# Sony STR-DG510 5.1 receiver HDMI



## Richard W. Haines (Jul 9, 2007)

I have the following equipment:

1) Optoma HD70 DLP projector that has a native 720 resolution but can output 1080i and 1080p.
2) Toshiba HD XA2 HD DVD player.

Right now I have 5.1 analog sound from the Toshiba to my Sherwood amp but the synch seems to
drift when I play back Standard DVDs on Toshiba via the HDMI chord to the Optoma projector.



I was thinking of upgrading to the HDMI sound and I was considering getting the Sony STR-DG510 5.1 r receiver which has an input for HDMI and an output HDMI. I assume it will then playback the sound
via the HDMI and output the picture through the same Sony receiver to the Optoma HD70 projector.
So if I understand this, I use a HDMI chord from the Toshiba to the Sony receiver. And another
HDMI chord from the Sony receiver to the Optoma DLP.

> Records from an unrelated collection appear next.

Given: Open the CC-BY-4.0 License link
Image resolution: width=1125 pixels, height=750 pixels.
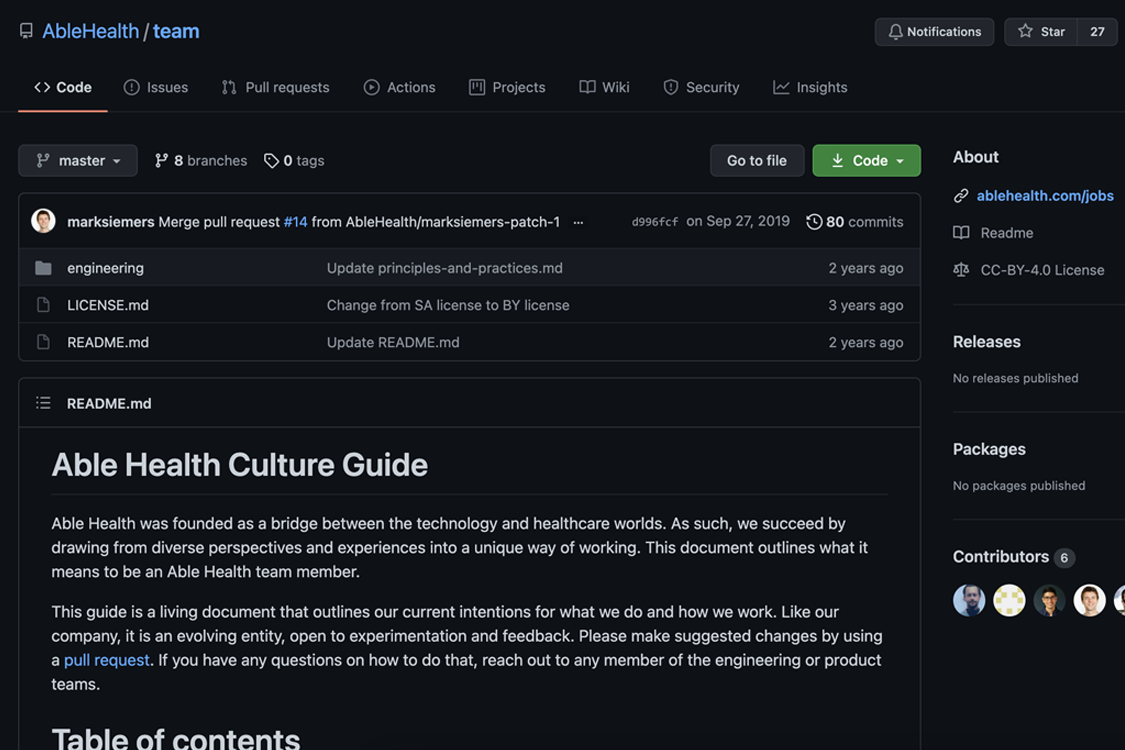Looking at the screenshot, I should coord(1042,270).
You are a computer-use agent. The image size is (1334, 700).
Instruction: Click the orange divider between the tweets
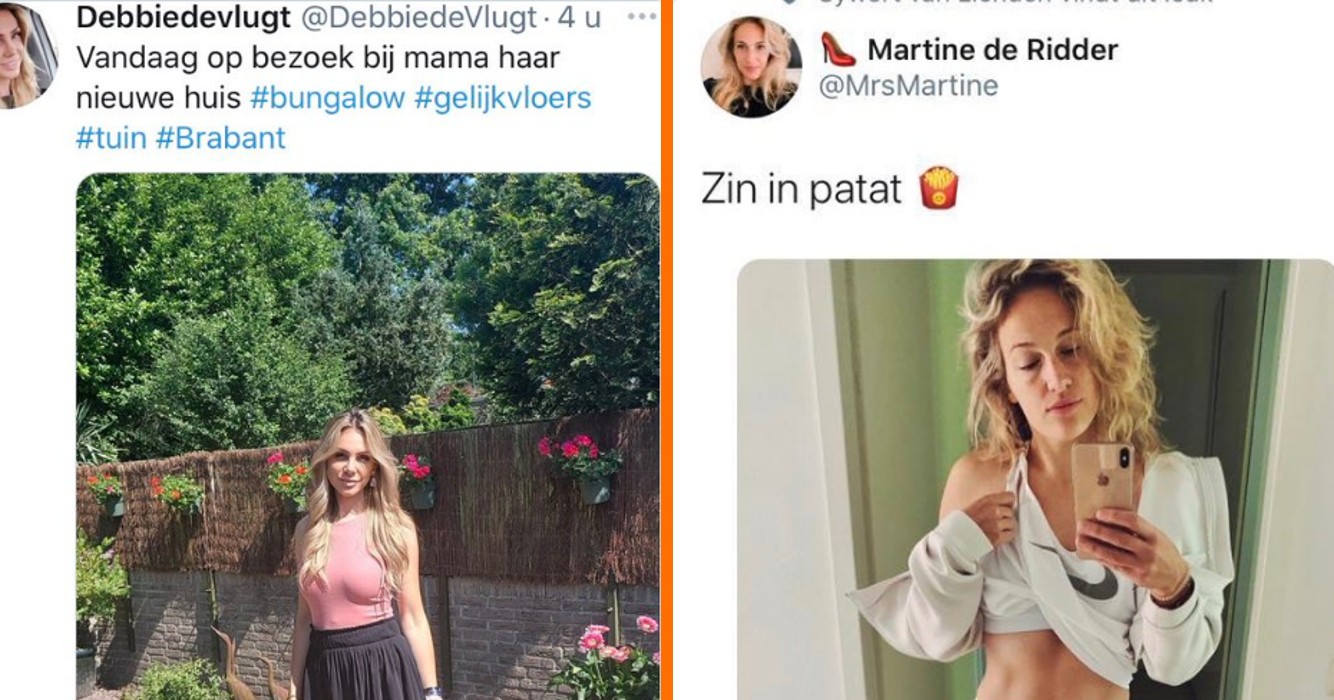(x=666, y=350)
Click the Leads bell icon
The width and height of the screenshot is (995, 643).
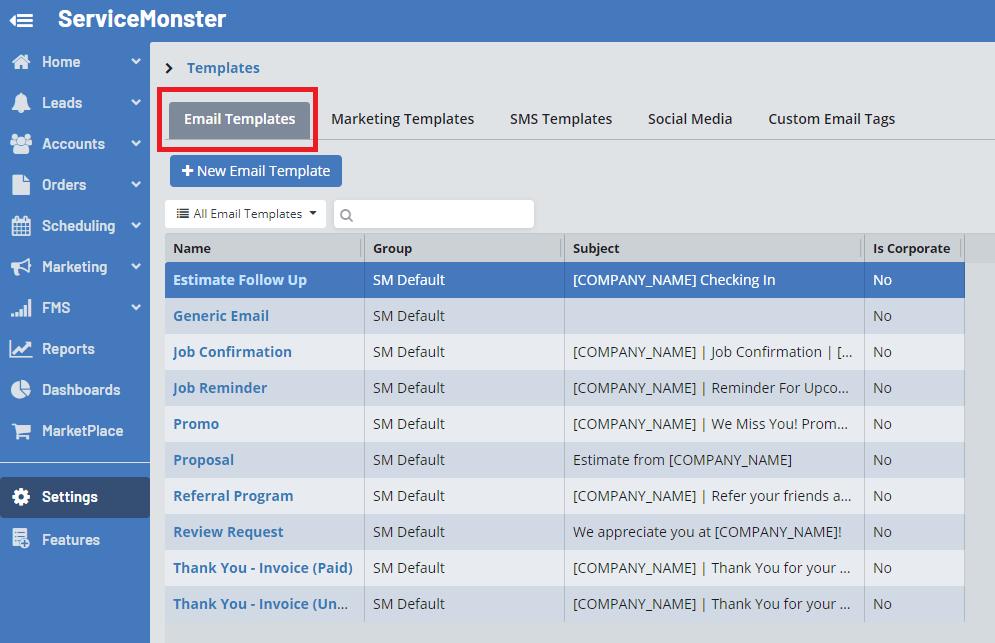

However, the Sony receiver it will only output 1080i. That's not a problem for the DLP since that what I usually play back in. When I'm playing a standard movie in the Toshiba and outputting it via HDMI to
the Sony receiver, will this work since Standard DVDs are not 1080i but 480p. Or will the Toshiba
player upscale it to 1080i and output both picture and sound in this format to the Sony receiver which
will in turn output it to the DLP?


----------